TASK BRIEF =
Extract every line from the records below that contains the word "Viewport".

========

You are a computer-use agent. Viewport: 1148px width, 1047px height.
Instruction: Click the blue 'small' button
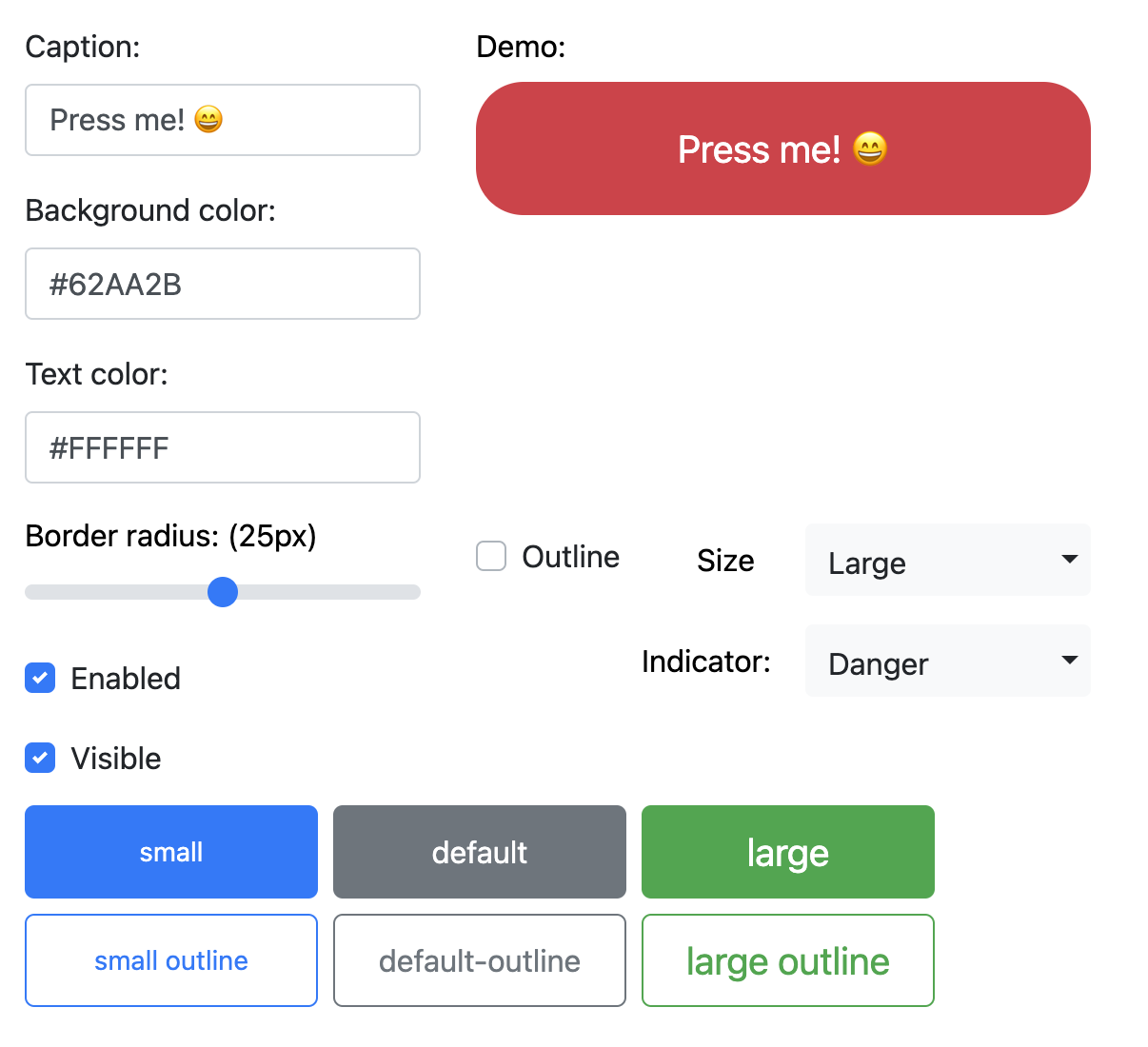pyautogui.click(x=171, y=852)
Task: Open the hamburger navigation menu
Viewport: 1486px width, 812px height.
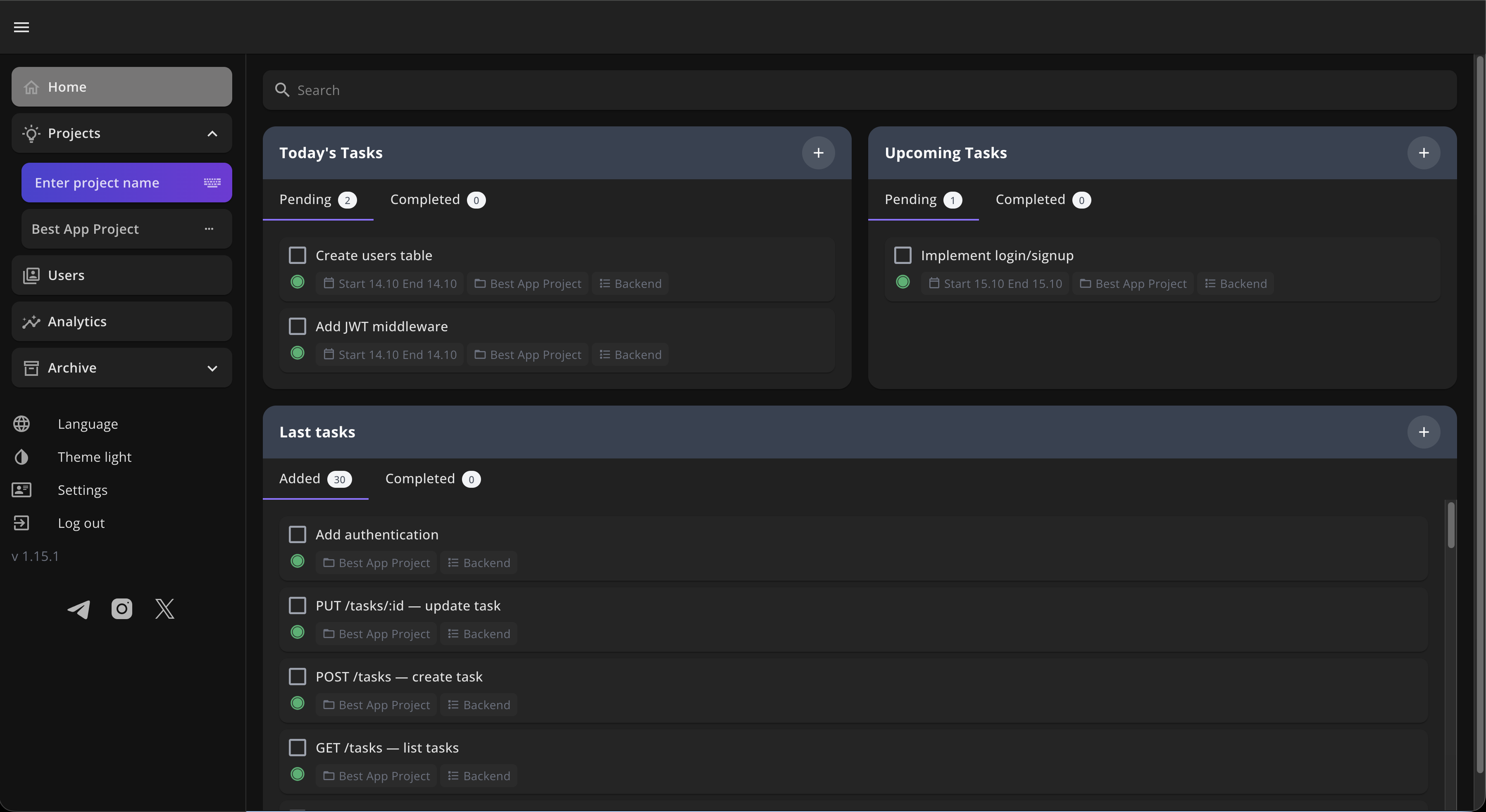Action: tap(21, 27)
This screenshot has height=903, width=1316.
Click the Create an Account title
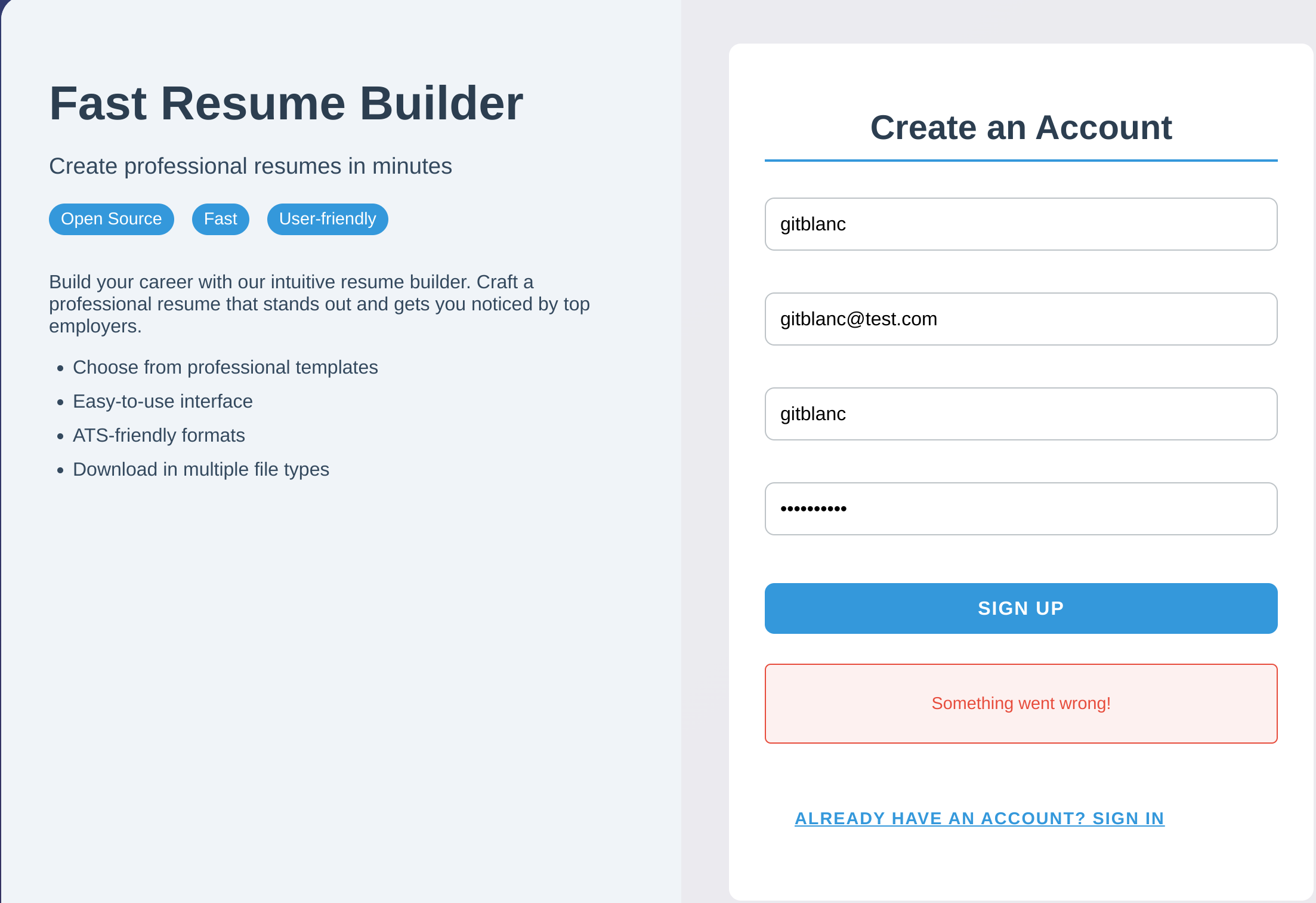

========

RESULT =
You are a computer-use agent. Viewport: 1148px width, 1047px height.
Viewport: 1486px width, 812px height.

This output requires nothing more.